Throughout this half-season of The Walking Dead, I’ve been looking at Dawn as a well-intentioned coward stuck in a deadly, post-apocalyptic version of the sort of queen bee dynamic one encounters in high school. Think of the corrupt officer as that popular student who doesn’t want to bully weaker kids but fears losing her social standing so much that she’ll turn a blind eye to her friends dunking nerds in the toilet. This all too common lack of fortitude would go a long way to explain why the alleged leader of the hospital tribe covertly asked Beth to treat Carol in “Crossed” instead of making the official call to follow through on her own policies.
In “Coda”, though, she reveals a different motivation for her incompetence. By changing the terms of the exchange at the last minute, Dawn isn’t trying to reclaim Noah as a ward so much as assert her superiority over Rick. The petty power play serves no purpose other than to quell the policewoman’s insecurities, making her more akin to that two-faced homeroom tyrant who keeps finding someone else to blame for why she spread nasty rumours, stuck bubblegum in another girl’s hair, or, in the world of The Walking Dead, killed her friend and mentor to move up in the food chain.
For whatever reason, I actually believed the explanation in “Slabtown” that Hanson had grown too unstable to manage the hospital tribe and therefore had to be put down. After all, we’ve seen many a leader lose his marbles on The Walking Dead. However, Dawn’s chronic vagueness on the matter, her refusal to give concrete examples of her predecessor’s weakness, hints that the situation might not have been so cut and dry.

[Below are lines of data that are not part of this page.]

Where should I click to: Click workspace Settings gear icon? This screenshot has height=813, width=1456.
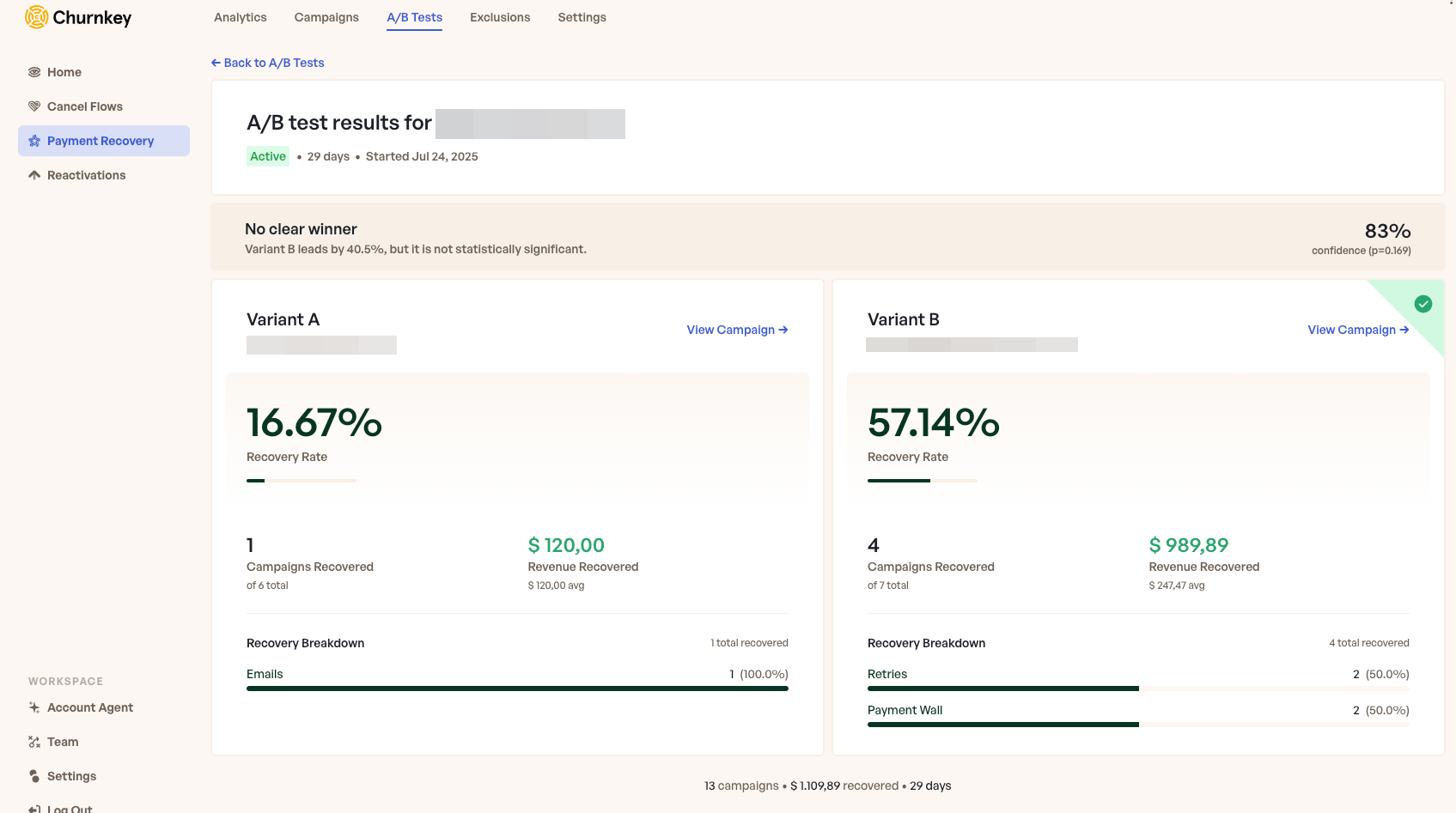click(34, 776)
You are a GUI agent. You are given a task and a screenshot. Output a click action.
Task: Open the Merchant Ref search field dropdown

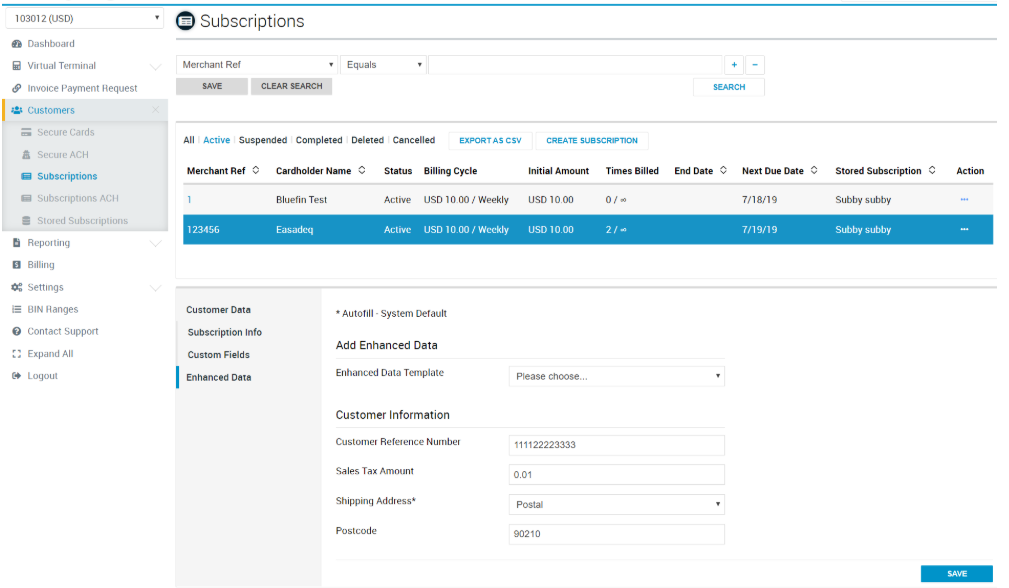tap(257, 65)
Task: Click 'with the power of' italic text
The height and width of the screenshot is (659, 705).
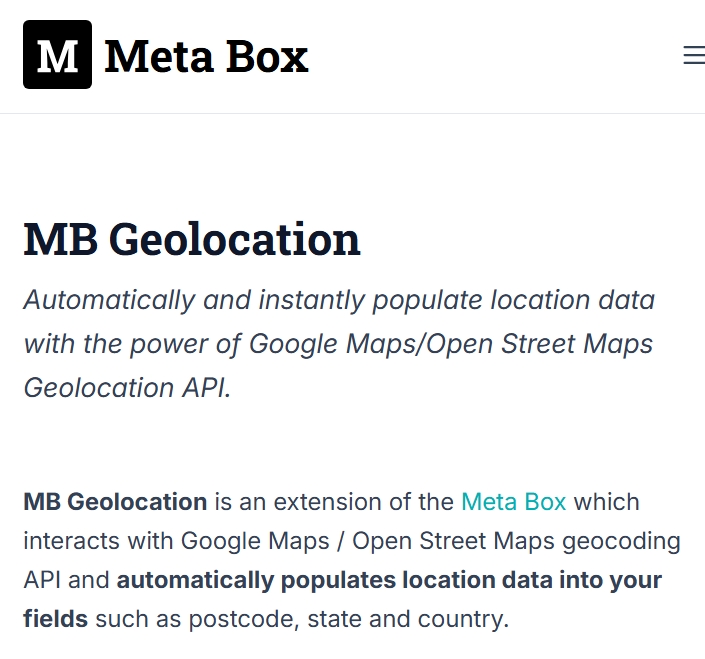Action: 133,344
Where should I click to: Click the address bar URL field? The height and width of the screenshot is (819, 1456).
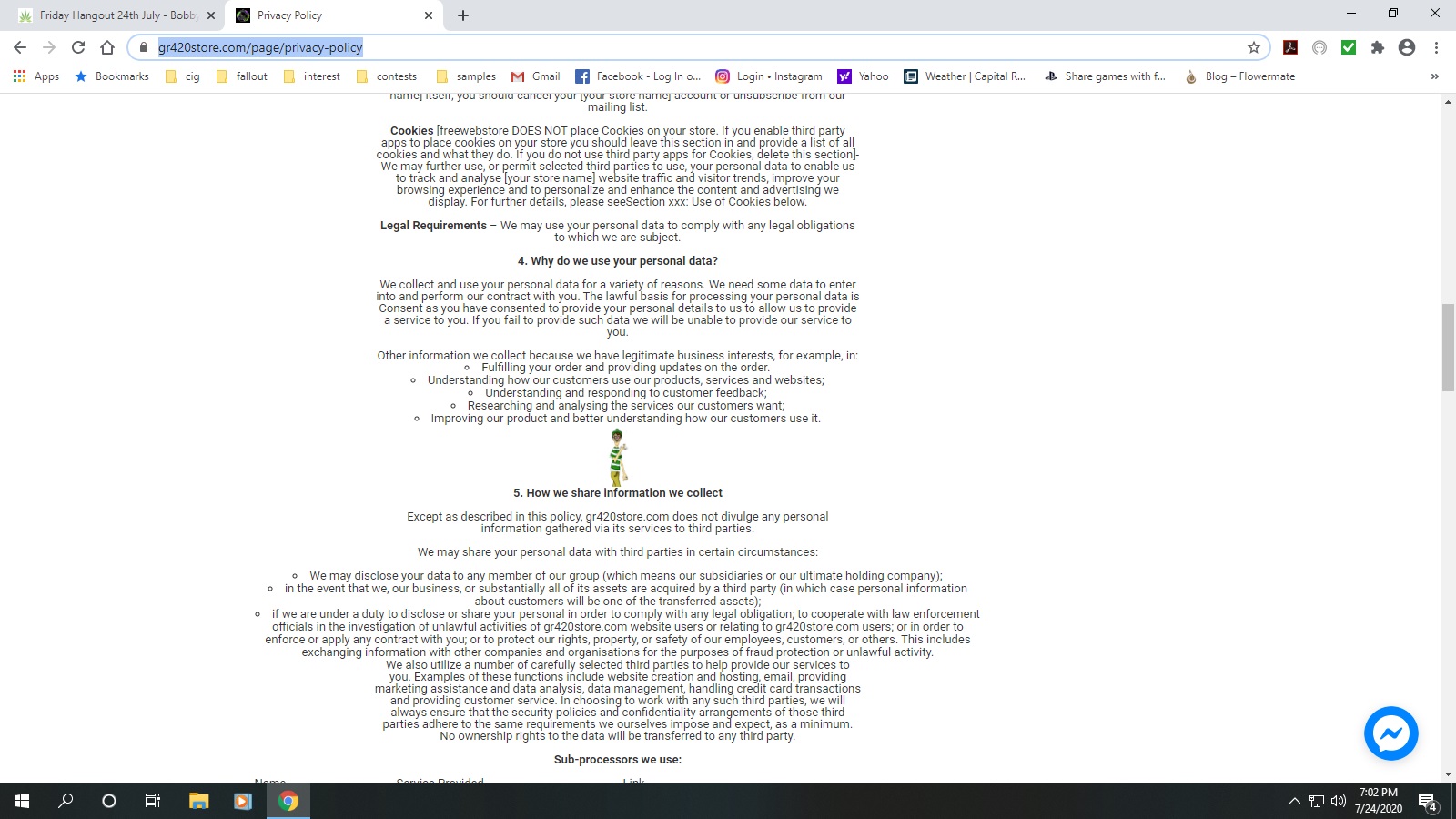[637, 47]
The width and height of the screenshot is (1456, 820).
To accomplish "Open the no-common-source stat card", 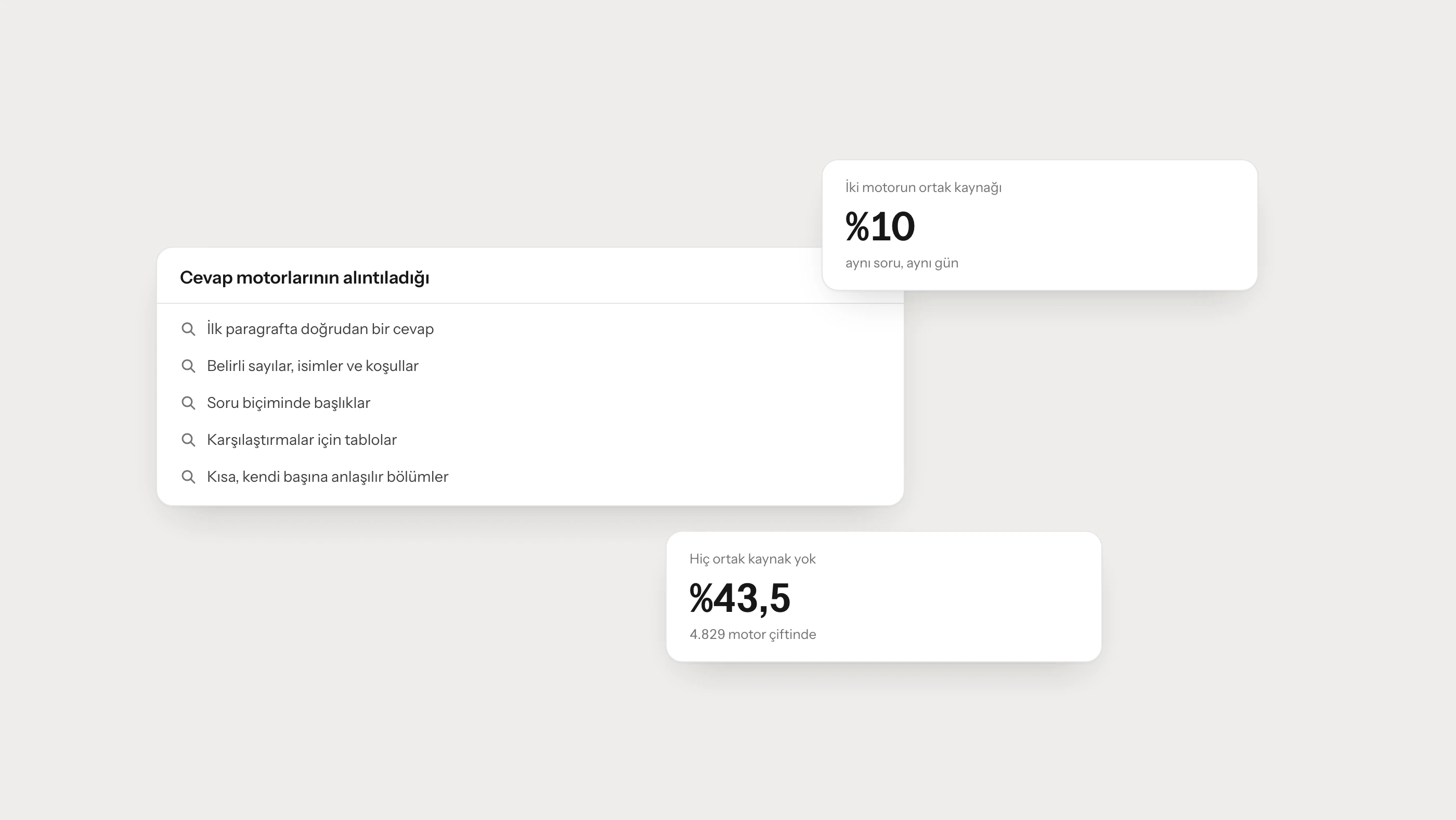I will pyautogui.click(x=883, y=597).
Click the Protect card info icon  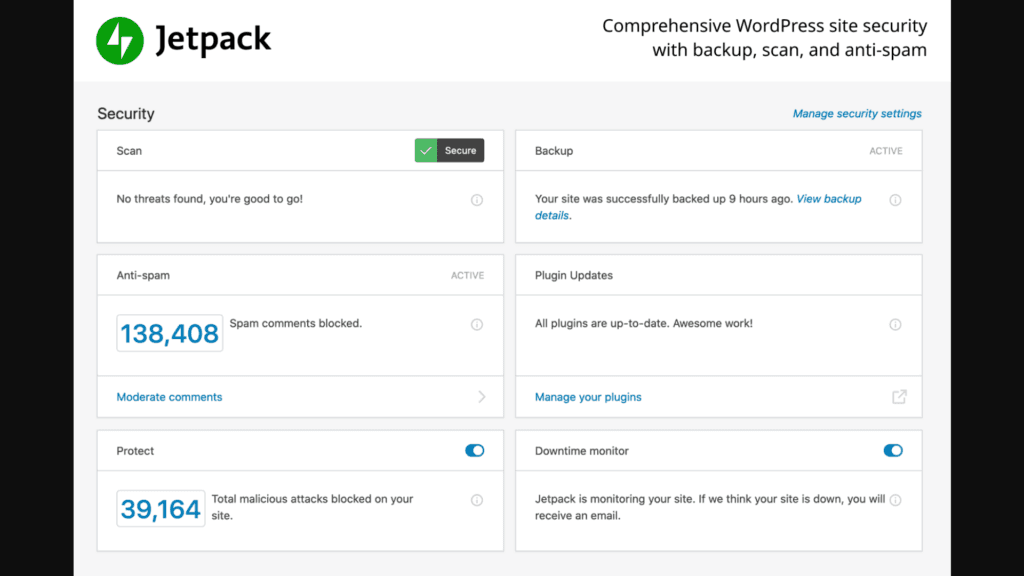click(x=478, y=499)
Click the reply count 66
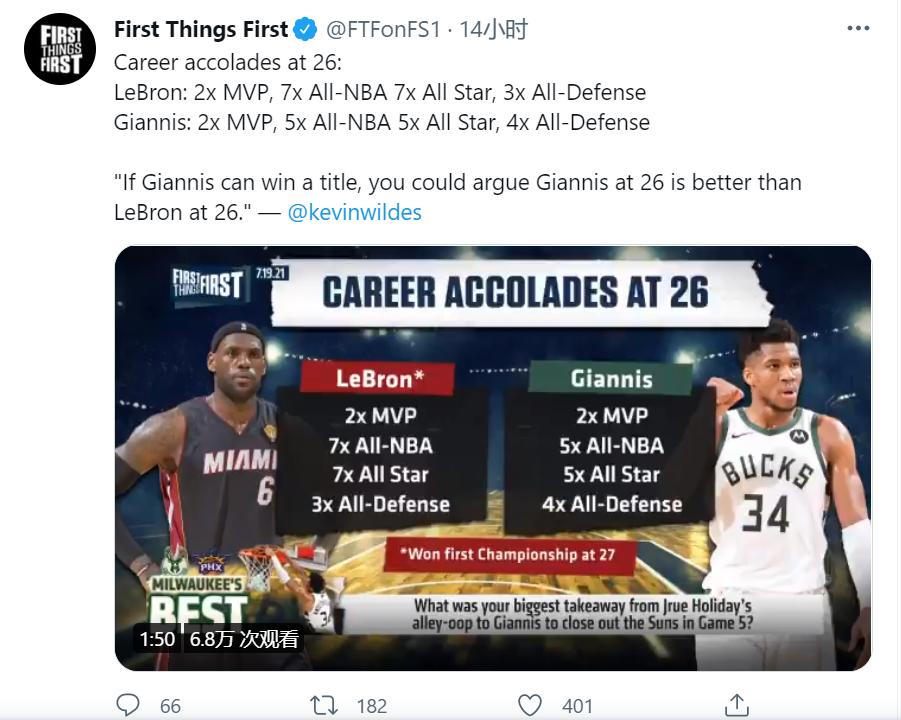901x720 pixels. point(170,705)
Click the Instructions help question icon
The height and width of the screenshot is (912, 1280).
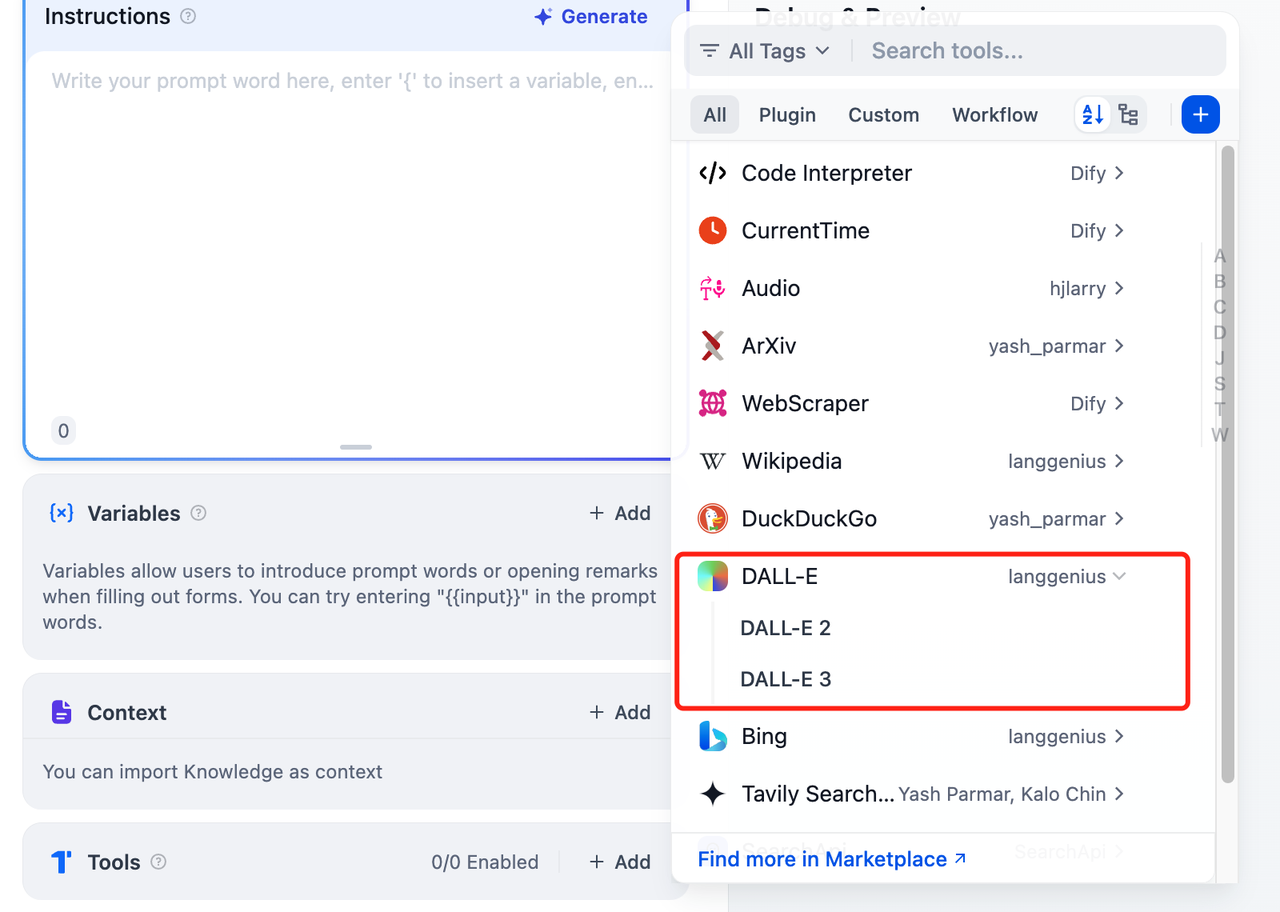(188, 17)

It’s no surprise Beth would question Officer Lerner’s newfound altruism in “Coda” and choose to arm herself.
Lest we forget, young Miss Green picks up that fatal pair of scissors before hearing of any trade, and Dawn would eventually have needed a scapegoat after getting rid of her two main rivals. Death might have seemed a better alternative for Beth, as it had just three seasons ago on The Walking Dead, and why not do the locals a favour along the way by taking out their main oppressor? She wouldn’t even have had to kill Lerner per se. A good stab in the throat would have ensured the corrupt officer ends up in emergency care, giving Edwards plenty of opportunity to finish the job.
Of course, the southern teen would have dropped her best laid plans the minute her tribe walked through the door. That is, until Dawn stupidly claimed Noah back as her property. Perhaps Beth couldn’t bear the thought of her friend being used as a substitute patsy. Perhaps I’m reading too much into this, the way I did Shane’s passing in “Better Angels”. At any rate, after all that’s transpired in “Coda”, I can’t believe none of the indentured servants took up Rick’s offer to leave the hospital. Now that’s a depressing social comment as only The Walking Dead can deliver!
Death toll so far: twenty-eight. In other news, Gabriel is an idiot.